MYRTLE BEACH — Burroughs & Chapin continues to expand its footprint outside of the Myrtle Beach area with the latest acquisition of a shopping center in the heart of Greenville’s Augusta Road retail corridor.
With ties to the origins of Myrtle Beach, the 127-year-old company has bought commercial properties, mainly retail and restaurants, in Charleston, Columbia, Greenville, Savannah, Raleigh and Woodstock, Ga. in recent years while in the midst of a booming commercial real estate market.
The latest purchase of Augusta Village, a 21,500-square-foot neighborhood shopping center located at 1818 Augusta Street and renovated in 2013, is Burroughs & Chapin’s second acquisition in the Greenville real estate market over the last 18 months. Tenants include Jersey Mike's Subs and the Augusta Grill, a Greenville staple since 1993.
Burroughs & Chapin purchased the shopping center at an undisclosed price from Hotzfam, LLC, a Greenville-based commercial property investment company. The transaction was brokered by Ted Lyerly of NAI Earle Furman.
“We are excited to add another asset in Greenville and look forward to making additional investments in this rapidly growing market,” said Austin Burris, Director of Acquisitions for Burroughs & Chapin in a statement.
Last year the company added a 33,489-square-foot mixed-use building located at 103 N. Main Street in downtown Greenville to its portfolio.
Formerly the owner and operator of entertainment venues such as the Myrtle Beach Pavilion amusement park and Myrtle Waves water park, the Grand Strand company founded in 1895 has shifted its focus in recent years to become a real estate investment trust with a footprint outside of Horry County.
Burroughs & Chapin leaders have said for years that one major storm hitting Myrtle Beach, where most of their business holdings were located, could prove to be catastrophic to the company.
Back in April, the company expanded into the Atlanta market for the first time, purchasing five buildings and a parcel of land in downtown Woodstock, a city of more than 35,000 residents.
Last October, Burroughs & Chain paid $5.1 million for three properties on King Street in downtown Charleston, adding to its existing footprint downtown, as well as the Northcutt Plaza at Coleman and Houston Northcutt boulevards nearby in Mount Pleasant.
But the company has said that it will remain anchored along the Grand Strand where it was founded and in a part of the state that it helped shape.
“We are very heavily weighted in Horry County right now,” Burris previously told the Post and Courier. “We’re kind of pushing into North Carolina, South Carolina, Georgia and then we are looking at some deals in areas like Tennessee and Florida as well.”
Founder Franklin G. Burroughs moved to the area in 1857 from North Carolina, finding work in a mercantile business and turpentine still.

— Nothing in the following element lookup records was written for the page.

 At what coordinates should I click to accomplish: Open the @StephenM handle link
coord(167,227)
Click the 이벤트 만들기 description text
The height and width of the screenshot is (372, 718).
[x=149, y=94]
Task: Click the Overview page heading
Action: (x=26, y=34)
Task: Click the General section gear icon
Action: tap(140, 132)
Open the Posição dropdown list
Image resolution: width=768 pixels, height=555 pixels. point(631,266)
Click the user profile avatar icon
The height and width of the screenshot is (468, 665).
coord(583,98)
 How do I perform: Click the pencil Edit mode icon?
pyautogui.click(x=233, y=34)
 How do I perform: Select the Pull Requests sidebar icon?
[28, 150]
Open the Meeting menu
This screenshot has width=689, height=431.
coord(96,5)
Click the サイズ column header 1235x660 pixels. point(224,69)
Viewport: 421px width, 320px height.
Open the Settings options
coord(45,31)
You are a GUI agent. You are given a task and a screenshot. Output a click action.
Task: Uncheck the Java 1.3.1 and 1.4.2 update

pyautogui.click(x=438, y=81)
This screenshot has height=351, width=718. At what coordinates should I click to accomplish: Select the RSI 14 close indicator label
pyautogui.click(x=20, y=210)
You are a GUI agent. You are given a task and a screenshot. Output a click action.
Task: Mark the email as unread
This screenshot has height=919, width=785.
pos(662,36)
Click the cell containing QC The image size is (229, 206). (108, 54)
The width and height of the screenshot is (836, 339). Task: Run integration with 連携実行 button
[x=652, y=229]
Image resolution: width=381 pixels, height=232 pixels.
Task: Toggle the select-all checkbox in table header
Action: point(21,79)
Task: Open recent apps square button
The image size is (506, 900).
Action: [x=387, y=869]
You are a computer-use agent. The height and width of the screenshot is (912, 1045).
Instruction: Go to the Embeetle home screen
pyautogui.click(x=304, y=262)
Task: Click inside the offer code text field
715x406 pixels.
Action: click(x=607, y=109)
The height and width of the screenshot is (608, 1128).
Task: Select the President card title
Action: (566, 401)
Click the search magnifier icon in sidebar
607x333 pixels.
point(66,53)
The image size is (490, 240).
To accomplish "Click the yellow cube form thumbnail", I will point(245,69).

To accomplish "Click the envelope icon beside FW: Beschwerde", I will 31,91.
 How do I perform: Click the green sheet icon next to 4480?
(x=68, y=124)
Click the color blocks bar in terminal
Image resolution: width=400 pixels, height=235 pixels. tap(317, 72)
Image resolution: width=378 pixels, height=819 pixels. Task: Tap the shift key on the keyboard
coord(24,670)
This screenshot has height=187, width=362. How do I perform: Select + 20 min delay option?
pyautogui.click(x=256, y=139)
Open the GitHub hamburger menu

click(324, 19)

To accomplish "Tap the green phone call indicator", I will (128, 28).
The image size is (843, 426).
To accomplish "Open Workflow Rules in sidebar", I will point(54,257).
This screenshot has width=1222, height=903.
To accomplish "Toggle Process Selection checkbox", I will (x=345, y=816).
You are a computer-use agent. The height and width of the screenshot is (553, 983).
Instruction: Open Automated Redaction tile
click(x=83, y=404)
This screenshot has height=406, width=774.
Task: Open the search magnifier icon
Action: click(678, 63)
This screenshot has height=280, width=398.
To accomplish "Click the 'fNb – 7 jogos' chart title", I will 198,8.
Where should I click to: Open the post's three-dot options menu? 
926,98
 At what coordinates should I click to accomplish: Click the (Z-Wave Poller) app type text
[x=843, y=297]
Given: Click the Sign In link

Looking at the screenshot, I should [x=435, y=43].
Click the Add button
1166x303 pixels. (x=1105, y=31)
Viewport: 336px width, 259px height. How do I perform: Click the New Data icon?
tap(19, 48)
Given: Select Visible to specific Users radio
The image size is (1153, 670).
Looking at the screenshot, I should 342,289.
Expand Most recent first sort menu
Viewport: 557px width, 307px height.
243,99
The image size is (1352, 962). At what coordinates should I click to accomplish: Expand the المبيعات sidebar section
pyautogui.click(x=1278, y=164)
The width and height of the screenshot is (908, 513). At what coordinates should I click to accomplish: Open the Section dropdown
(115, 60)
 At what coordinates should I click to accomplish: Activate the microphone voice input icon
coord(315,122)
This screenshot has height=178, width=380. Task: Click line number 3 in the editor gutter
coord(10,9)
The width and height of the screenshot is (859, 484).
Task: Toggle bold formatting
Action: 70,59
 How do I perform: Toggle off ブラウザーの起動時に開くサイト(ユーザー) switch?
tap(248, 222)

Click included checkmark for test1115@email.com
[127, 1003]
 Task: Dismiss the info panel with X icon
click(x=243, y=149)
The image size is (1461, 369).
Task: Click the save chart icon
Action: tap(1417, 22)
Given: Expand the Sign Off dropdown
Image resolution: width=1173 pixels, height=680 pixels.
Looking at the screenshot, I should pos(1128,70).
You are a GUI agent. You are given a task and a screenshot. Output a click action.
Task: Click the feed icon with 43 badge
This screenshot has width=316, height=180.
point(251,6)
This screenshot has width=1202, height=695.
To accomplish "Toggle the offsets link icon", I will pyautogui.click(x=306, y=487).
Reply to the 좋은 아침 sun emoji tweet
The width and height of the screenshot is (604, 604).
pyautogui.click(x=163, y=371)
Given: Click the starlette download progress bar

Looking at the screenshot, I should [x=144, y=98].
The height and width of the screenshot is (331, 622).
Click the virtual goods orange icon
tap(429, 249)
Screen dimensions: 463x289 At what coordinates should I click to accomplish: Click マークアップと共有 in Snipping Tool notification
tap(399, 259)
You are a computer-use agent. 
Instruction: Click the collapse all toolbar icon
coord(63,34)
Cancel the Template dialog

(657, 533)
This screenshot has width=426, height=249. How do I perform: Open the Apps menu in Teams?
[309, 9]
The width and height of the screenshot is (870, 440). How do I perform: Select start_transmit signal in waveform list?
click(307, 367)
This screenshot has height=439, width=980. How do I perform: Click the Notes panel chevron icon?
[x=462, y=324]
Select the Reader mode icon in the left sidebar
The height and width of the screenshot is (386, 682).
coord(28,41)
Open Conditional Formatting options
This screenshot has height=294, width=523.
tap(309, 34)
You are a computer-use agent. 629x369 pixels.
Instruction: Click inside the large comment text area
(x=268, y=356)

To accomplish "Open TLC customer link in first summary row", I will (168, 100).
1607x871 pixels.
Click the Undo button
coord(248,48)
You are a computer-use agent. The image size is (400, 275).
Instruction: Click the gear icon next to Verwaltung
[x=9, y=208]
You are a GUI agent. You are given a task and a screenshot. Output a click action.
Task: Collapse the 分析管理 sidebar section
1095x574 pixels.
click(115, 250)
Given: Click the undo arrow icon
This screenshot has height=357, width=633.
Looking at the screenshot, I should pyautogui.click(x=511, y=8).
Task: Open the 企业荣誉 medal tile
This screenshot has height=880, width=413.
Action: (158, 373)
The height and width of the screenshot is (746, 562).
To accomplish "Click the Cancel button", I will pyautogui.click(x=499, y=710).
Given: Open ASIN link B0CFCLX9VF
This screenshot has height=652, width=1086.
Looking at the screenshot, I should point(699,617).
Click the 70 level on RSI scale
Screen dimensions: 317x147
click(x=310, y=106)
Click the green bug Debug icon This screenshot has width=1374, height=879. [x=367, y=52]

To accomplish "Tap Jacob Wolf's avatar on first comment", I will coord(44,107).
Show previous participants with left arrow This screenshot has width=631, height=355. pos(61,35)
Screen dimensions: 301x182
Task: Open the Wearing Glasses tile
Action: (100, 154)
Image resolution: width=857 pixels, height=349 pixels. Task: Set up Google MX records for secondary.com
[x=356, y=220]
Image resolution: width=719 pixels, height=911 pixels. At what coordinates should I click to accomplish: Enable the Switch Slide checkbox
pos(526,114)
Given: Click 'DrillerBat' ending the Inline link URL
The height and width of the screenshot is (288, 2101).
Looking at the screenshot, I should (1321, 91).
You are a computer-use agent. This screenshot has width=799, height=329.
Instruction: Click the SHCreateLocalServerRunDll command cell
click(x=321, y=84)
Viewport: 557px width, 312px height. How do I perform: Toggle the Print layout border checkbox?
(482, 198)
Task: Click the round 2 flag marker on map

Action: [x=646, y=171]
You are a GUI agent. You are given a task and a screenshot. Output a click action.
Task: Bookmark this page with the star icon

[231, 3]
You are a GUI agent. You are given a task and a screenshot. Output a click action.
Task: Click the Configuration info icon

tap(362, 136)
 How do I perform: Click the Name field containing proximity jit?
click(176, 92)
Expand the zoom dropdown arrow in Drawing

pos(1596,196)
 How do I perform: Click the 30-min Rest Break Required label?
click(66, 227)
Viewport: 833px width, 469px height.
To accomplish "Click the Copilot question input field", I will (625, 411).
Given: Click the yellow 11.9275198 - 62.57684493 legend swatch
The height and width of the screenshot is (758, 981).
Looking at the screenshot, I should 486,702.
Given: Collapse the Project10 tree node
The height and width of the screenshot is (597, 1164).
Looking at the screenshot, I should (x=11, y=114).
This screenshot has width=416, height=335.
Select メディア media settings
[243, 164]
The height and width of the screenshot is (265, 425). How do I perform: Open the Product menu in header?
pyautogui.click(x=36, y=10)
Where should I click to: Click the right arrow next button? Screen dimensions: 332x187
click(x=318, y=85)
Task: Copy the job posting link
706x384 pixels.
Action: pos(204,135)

Later returning from the Civil War, he expanded that business, with family members eventually completing the first railroad from Conway to what used to be known as New Town.
That soon became Myrtle Beach after his widow Miss Addie suggested the name in a naming contest due to the abundance of native wax myrtle shrubs in the area.
The Burroughs family also built and opened the first oceanfront hotel in Myrtle Beach, the Seaside Inn, around 1901. The company had a hand in developing Myrtle Beach, including starting businesses such as the Myrtle Beach Pavilion and Myrtle Square Mall and donating land for the Myrtle Beach State Park and the area’s first hospital.
Burroughs and Chapin currently owns Broadway at the Beach and Barefoot Landing as well as a number of shopping centers and office space along the Grand Strand.
Included in its portfolio is the more than 10 acres that formerly housed the Myrtle Beach Pavilion, but the company has not said if or when it plans to redevelop the space.
“People come to Myrtle Beach for an experience,” Burris previously said. “Broadway at the Beach is probably the best example we have of that. Barefoot Landing is definitely there. We’re looking to keep improving the tenant mix on the properties that we own and adding green spaces and areas where people like to congregate and enjoy the outdoors. The Southeast as a whole is growing so rapidly, we just want to be able to capitalize on that.”